- _Text section_:

§

Date:        Fri, 14 Jun 2019 07:32:27 +0000
    From:        Austin Group Bug Tracker <[email protected]>
    Message-ID:  <[email protected]>

I don't think this is worthy of a note, but:

  | So the two meanings of \ can never both be applied to the same pattern.

Not quite.   I agree with your basic premise, but it does not lead to
quite that conclusion.

Consider (using case patterns, as they're easier to demonstrate, but
the same applies to globs and substring extraction):

        V='\.'

        case "$word" in
        \\$V)   printf %s\\n  "match: ${word}";;
        *)      printf %s\\n  "no match: ${word}";;
        esac

In that pattern, the \\ becomes \ (and a literal quoted char) following
normal shell quoting rules (it could have also been entered as '\'),
whereas the \ in $V is an escape char for the '.' that follows.   The
effect is to match the word '\.' and nothing else (since all sh matches
are anchored both ends).

§

- _Data shown_:
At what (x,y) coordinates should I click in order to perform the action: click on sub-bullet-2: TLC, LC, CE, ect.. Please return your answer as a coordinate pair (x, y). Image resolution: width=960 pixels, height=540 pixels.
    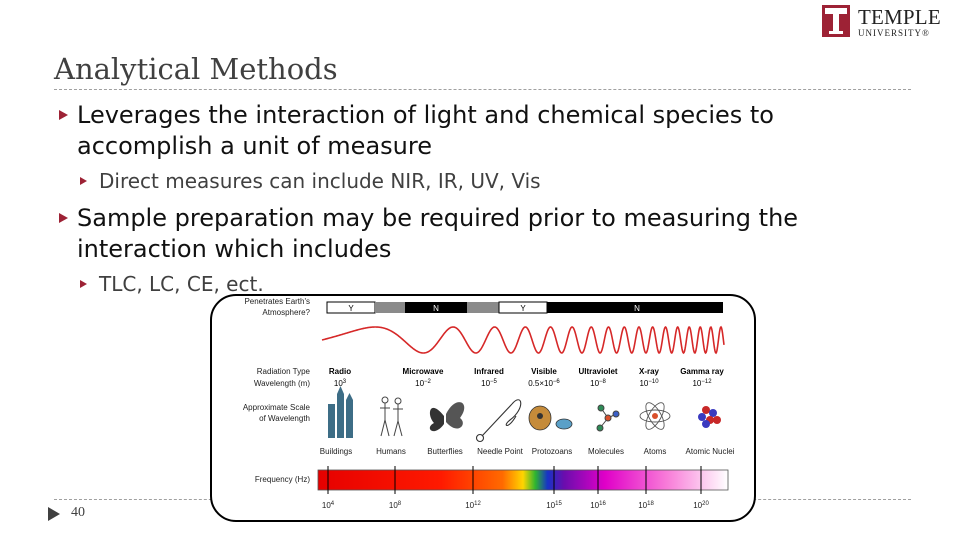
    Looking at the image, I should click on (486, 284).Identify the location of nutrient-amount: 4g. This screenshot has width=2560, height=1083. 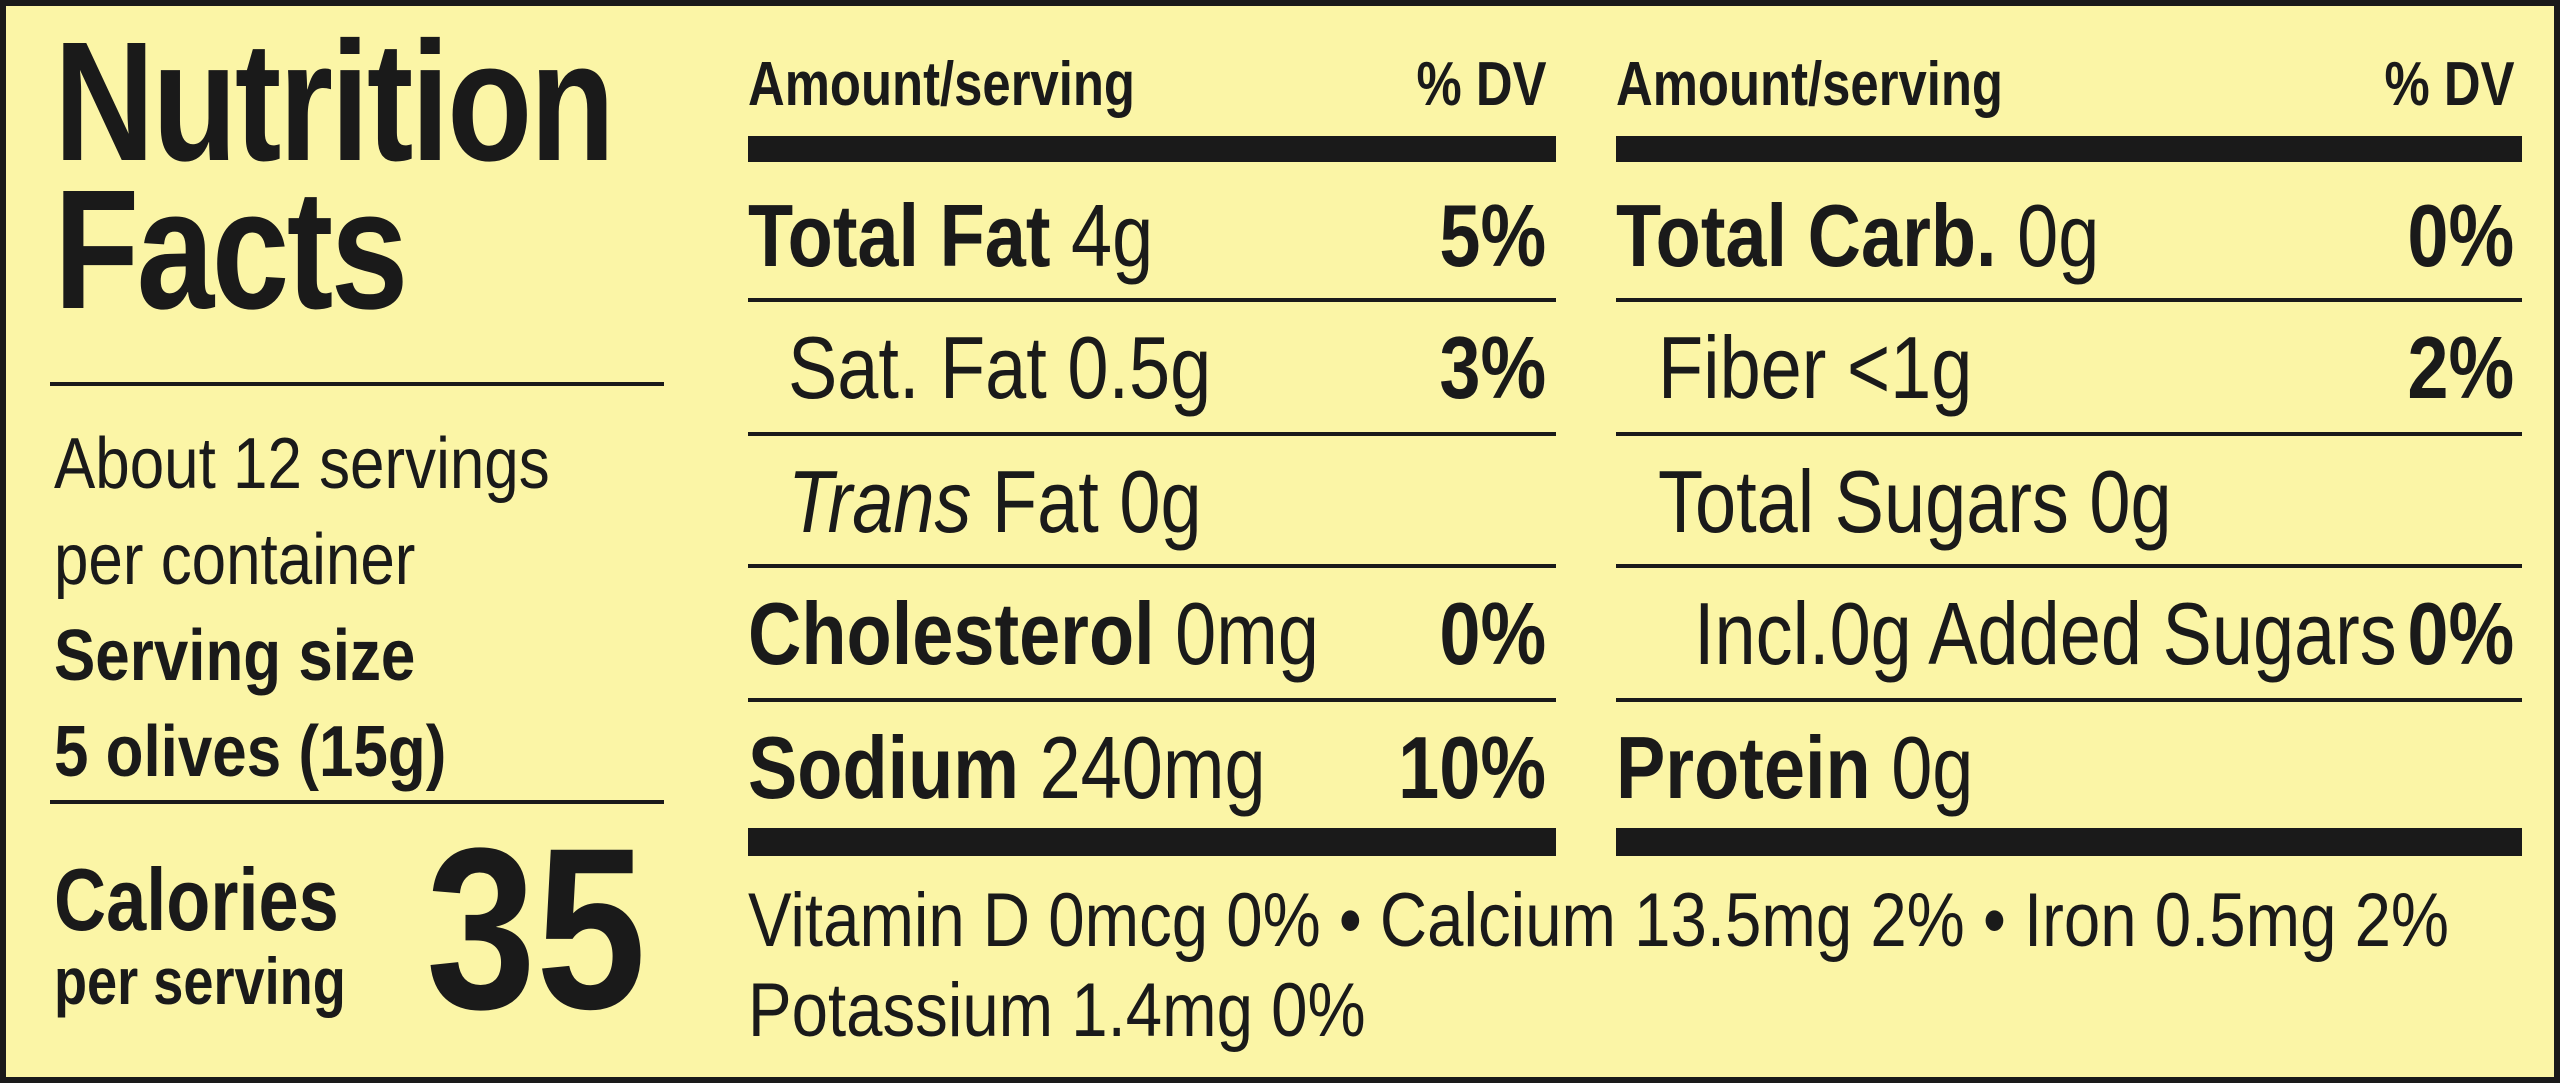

§

- _Problems to solve_:
1. Answer these questions about the email on backslashes in shell patterns:
(a) What value does the email assign to V?
(b) Under normal shell quoting rules, what does the \\ in the pattern become?
(c) Which word does the pattern match?
2. Continue the email on backslashes in shell patterns from its last sentence.

- _Task results_:
1.
(a) V is assigned '\.'.
(b) It becomes \, which is a literal quoted character.
(c) It matches the word '\.' and nothing else.

2.
What you mean to say, I believe, is that exactly one interpretation is
possible for each \ in the pattern, it is never ambiguous which applies.

Any \ entered in the shell script literally is always either a quoting
character, and is never seen as anything but that (it is never a \ char)
or has been quoted itself, and so is a quoted literal backslash char in
all contexts including patterns.

A \ that appears as the result of an expansion depends upon whether the
expansion was quoted (must have been within double quotes, or an equivalent
context like a here doc, or uselesslly, arithmetic) in which case it is
like everything else that has been quoted, a literal char, or if the
expansion was unquoted, the \ is then a pattern quoting char (and there
needs to be 2 of them to get a literal \ in the pattern that way).

  | I think we should make this clear by rearranging 2.13.1 to describe
  | them one after the other, emphasising the different contexts:

Seems reasonable to me.   As I (vaguelly) recall, I was supposed to
be proposing new text for some of this, but have been side tracked
by unrelated (nothing related to here) issues...

Apologies for dropping the ball on this ... but I will get to it, one
day, if occasionally reminded!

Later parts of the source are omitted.